No caso do açaí e de outros produtos que não são comuns fora do Brasil, Karina Frota destaca a importância de feiras e projetos que busquem apresentar e divulgar o produto internacionalmente.
“Principalmente quando falamos de alimentação e bebidas, é indispensável a ação de promoção comercial, como uma feira, uma missão, um encontro de negócios, para apresentar o produto ao potencial público-alvo.”
O processo de internacionalização de um negócio, segundo ela, requer um trabalho intenso, que começa na análise do produto e sua nomenclatura, e passa pelo histórico daquele produto em relação ao comércio exterior, principais mercados de destino, preço médio, custo logístico e outros fatores.
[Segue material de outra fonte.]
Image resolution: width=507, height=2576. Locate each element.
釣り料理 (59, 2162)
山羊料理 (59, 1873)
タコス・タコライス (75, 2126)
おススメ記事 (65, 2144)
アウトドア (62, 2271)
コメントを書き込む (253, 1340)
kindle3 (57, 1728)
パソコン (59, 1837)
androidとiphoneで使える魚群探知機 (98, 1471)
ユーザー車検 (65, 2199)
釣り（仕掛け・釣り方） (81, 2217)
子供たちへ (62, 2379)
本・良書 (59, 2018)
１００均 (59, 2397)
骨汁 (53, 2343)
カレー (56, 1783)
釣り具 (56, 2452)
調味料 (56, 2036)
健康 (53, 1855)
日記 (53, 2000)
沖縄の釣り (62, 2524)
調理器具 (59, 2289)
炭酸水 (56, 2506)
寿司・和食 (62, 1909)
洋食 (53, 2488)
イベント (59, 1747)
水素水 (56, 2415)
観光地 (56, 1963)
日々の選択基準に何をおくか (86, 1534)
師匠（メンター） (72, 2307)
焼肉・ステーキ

“Essas informações são importantes porque, para nós e para a empresa, não é interessante que o produto cruze uma fronteira e não tenha um preço competitivo no exterior”, afirma Karina.
Segundo ela, principalmente empresas de micro e pequeno porte buscam o apoio da Fiec no processo de internacionalização. “Só para termos uma ideia, o nosso último projeto, em parceria com a ApexBrasil, teve 100 vagas, e todas foram preenchidas muito rapidamente.
Depois, houve uma lista de espera com 20 empresas, e foram criadas 20 vagas adicionais”, detalha Karina.
Como seguir o exemplo e dar o primeiro passo para internacionalizar
Karen Sitta, analista de mercado do Serviço Brasileiro de Apoio às Micro e Pequenas Empresas (Sebrae) aponta que uma franquia deve atender a alguns requisitos antes de desbravar mercados externos.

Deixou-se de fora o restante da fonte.